Avluya gelen kullanıcılar tarafından ilgi çeken ve tarihinde dokumacılık sanat kooperatifinin kurularak faaliyete geçtiği handa dokuma halıların önemli bir yeri olduğu tespit edilerek dokuma Anadolu halılarından esinlenerek bir renk paleti oluşturulmuştur. Oluşturulan bu renk paleti ve anadolu kilim motifi simgeleri, tasarlanan kentsel mobilyaların metal kısımlarında ve mağazaların tabelalarında kullanılmıştır
Arasta: Dönüşen Yaşam Sokağı
Merve Akçin, Nüket Barutçu
Bu çalışmada, rengin mekandaki dönüştürücü özelliğinden yararlanılarak bir üst örtü önerilmiştir. Bu üst örtü aynı zamanda sergi alanı, oturma alanı olarak işlevlendirilmiştir. Renkli örtü Yağcılar Hanı’nın karşısında bulunan Saraçlar Sokak’tan başlayarak kullanıcıları sokağa çağırır ve Kocahan Sokak’tan Kurşunlu Camii’ne çıkan sokağa kadar devam eder. Bu üst örtünün öncelikli görevi eskiden uğrak yeri olan fakat şimdilerde çok kullanılmayan insanların sadece geçip gittiği bir yol haline gelen bu sokağı canlandırmak ve bir uğrak noktası haline getirmektir. Renkli bir üst örtü önerisi ile sokak ve çevresinin algılanabilirliğinin arttırılması, insanların sokak ve çevresini kullanmaya ve ziyaret etmeye teşvik edilmesi ve herkesin kullanımına açık nitelikli bir sokağa dönüştürülmesi amaçlanmıştır. Sokakta bulunan yıpranmış cephelere sahip betonarme yapıların mekânın tarihi kimliğine zarar vermemek adına tescilli yapıların özgün rengi olan beyaz ve yakın tonları ile boyanması önerilmektedir.

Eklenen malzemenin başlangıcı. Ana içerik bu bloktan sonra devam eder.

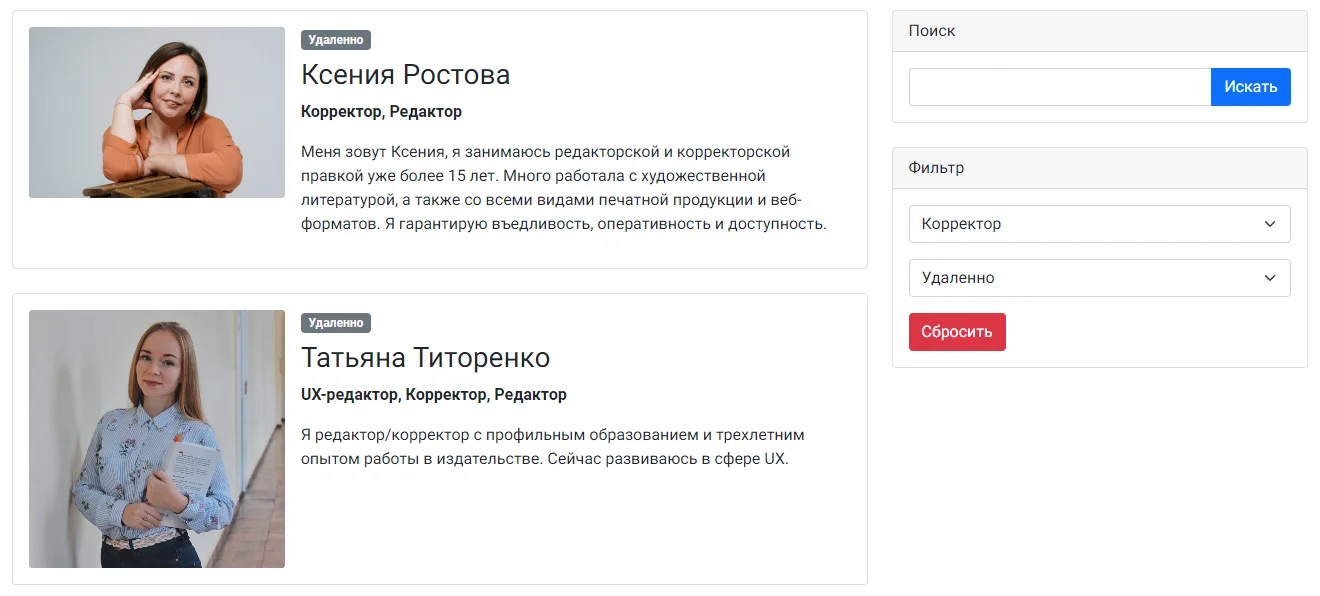1320x596 pixels.
Task: Click Татьяна's description about профильным образованием
Action: point(552,448)
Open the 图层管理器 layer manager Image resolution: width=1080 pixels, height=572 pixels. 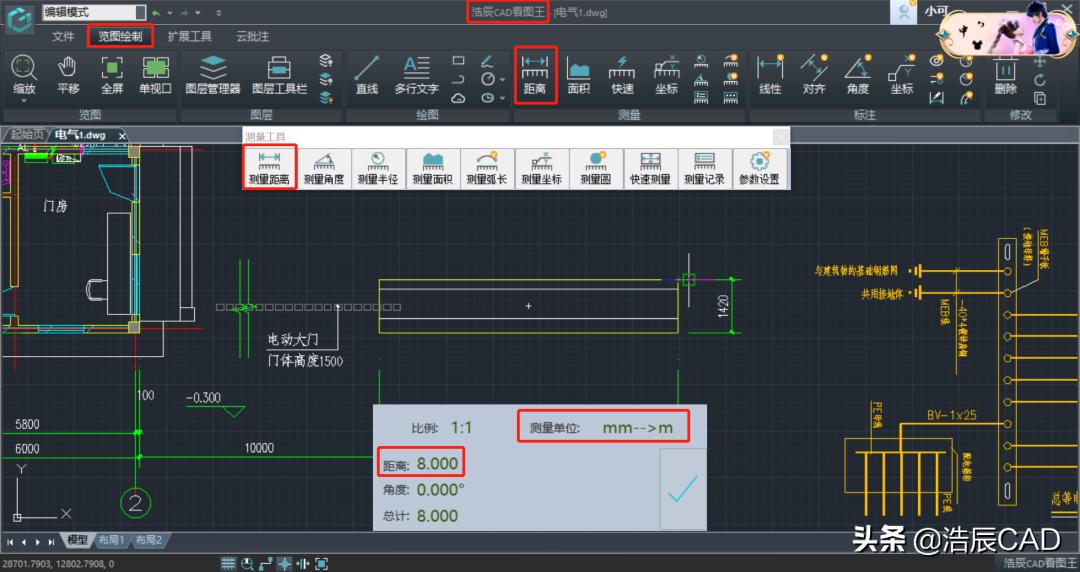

Sokağın görünürlüğünü arttırmak için yörede bol miktarda yetişen turunçgilleri temsilen ‘turuncu’ kullanılmıştır. Turuncu, neşeyi, güneşin sıcaklığını, hevesli olmayı, merakı, mutluluğu, yaratıcılığı, kararlılığı, çekimi, başarıyı, cesareti ve enerjik olmayı simgeleyen bir renktir.
Üst örtü, oturma birimleri ve sergi alanının malzemesinde yine yörede çokça kullanılan ahşap tercih edilmiştir. Atık malzemelerin Dyo ile iyileştirilip dönüştürülerek yeniden kullanımına imkân sağlanmıştır. Böylece daha az ağacın kesilmesine ve ahşabın kullanım ömrünü uzatılmasına imkan verilmiştir.
Tüm katılımcılarımızı tebrik ederiz!